CHINA, Beijing. In the first three quarters of this year, the People's Republic of China imported a record quantity of 7.41 mill. t of meat including by-products and paid the equivalent of $23.19 bn. for this.
According to provisional figures from the General Customs Administration, the volume of imports rose considerably compared with the same period last year, namely by 3.11 mill. t or 72.1%; import expenditure rose by $10.5 bn. or 82.6%.

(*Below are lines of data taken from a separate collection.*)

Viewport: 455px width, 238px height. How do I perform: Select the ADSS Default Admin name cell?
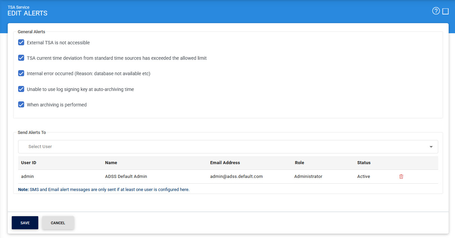[x=126, y=177]
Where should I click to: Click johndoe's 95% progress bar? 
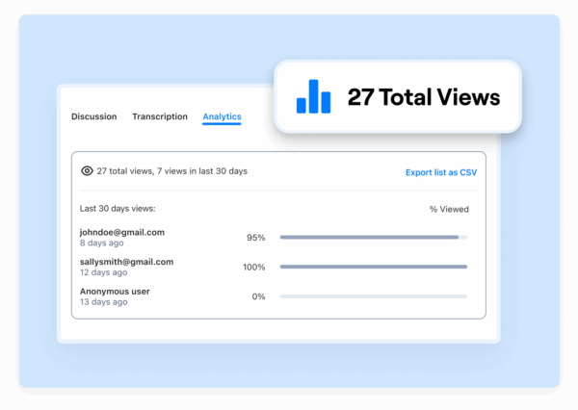373,237
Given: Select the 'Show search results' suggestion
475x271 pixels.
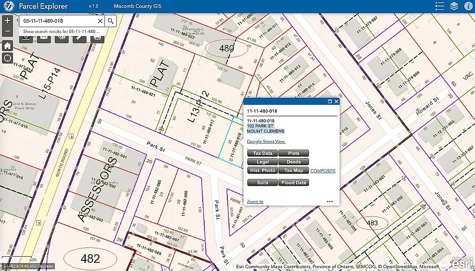Looking at the screenshot, I should [x=61, y=32].
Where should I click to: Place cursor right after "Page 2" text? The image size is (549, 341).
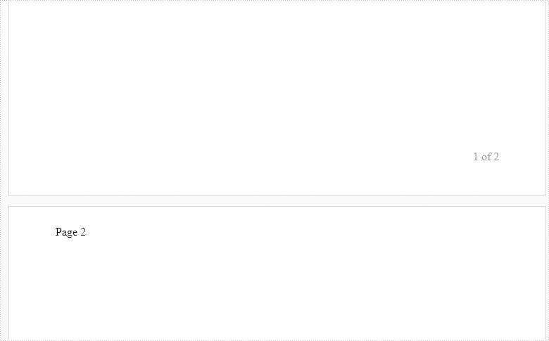[x=87, y=232]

After the production losses due to ASF in their own country, pork was particularly sought after by Chinese importers in the past months; the corresponding purchase quantity without by-products shot up by 132.2% to 3.29 mill. t compared to the first three quarters of 2019. At the same time, beef imports increased by 38.8% to 1.57 mill. t. In addition, growing domestic livestock stocks, especially of pigs, have also increased the People's Republic's demand for soya for animal feed production. Imports of this product increased by 15.5% to 74.5 mill. t from January to September 2020 compared to the previous year.

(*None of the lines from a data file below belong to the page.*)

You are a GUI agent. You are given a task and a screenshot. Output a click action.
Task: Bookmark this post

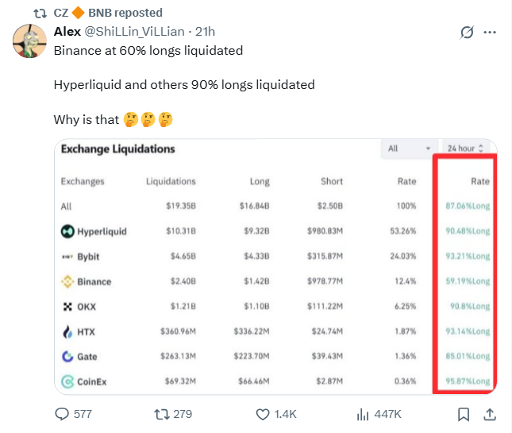[x=464, y=414]
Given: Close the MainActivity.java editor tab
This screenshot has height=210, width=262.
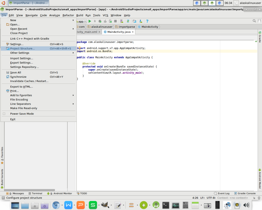Looking at the screenshot, I should [133, 32].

According to the Chinese Ministry of Agriculture, the number of pigs and the herd of breeding sows has been continuously increased in recent months; in the meantime, a level of 80% of "normal years" has been reached again. According to analysts, the twelve largest listed companies with pigs sold 5.7 mill. animals in September, an increase of 87% over the same month last year. The growing supply of pigs - in combination with high pork imports - has also been reflected in falling producer prices for the past three months. From mid-July to mid-October, the average price of slaughter pigs - based on live weight - fell by 22% across the country to its most recent level of €3.73 per kg. This was the first time since the beginning of June that the price fell below the €3.77 per kg threshold. In contrast, piglet prices have weakened slightly at best.